The spatial data community recognizes the need for procedures that automatically validate spatial integrity constraints defined at conceptual level. This validation becomes particularly important in an open and distributed environment, like a Spatial Data Infrastructure (SDI), where the level of integration and interoperability is very high. However, the current gap between the conceptual design of a spatial database and its implementation into a GIS system makes the definition of spatial constraints useful only for documentation purposes and not for automatic validation. The GeoUML modeling language provides a set of predefined OCL templates for expressing the most common spatial constraints. In this paper, we deal with the validation problem by proposing a methodology for automatically translating the OCL constraints of GeoUML into SQL spatial queries, thus obtaining a platform independent general validation tool.

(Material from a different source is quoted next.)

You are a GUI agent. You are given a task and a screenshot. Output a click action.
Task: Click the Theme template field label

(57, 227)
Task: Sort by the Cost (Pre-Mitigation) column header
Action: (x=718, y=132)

An ISO TC 211 conformant approach to model spatial integrity constraints in the conceptual design of geographical databases

The ISO TC 211 standards have defined a set of formal models for the conceptual modeling of spatial data using the Unified Modeling Language (UML) and the geometry approach adopted by the ISO spatial data model and by the Geographic Mark-up Language (GML). This approach aims to define a conceptual model for the design of geographic databases and for the geospatial interoperability of heterogeneous spatial databases. The ISO standards are however complex and counterintuitive in dealing with spatial integrity constraints, which are fundamental for the expressiveness of a conceptual model in the geographic application domain. This paper improves the ISO approach by proposing a framework which allows the definition of powerful, easy to use, and ISO conformant modeling abstractions for topological spatial constraints. These modeling abstractions have been incorporated in the definition of the GeoUML conceptual model used in the Italian IntesaGIS project for the definition of the “core” database of the Italian Spatial Data Infrastructure.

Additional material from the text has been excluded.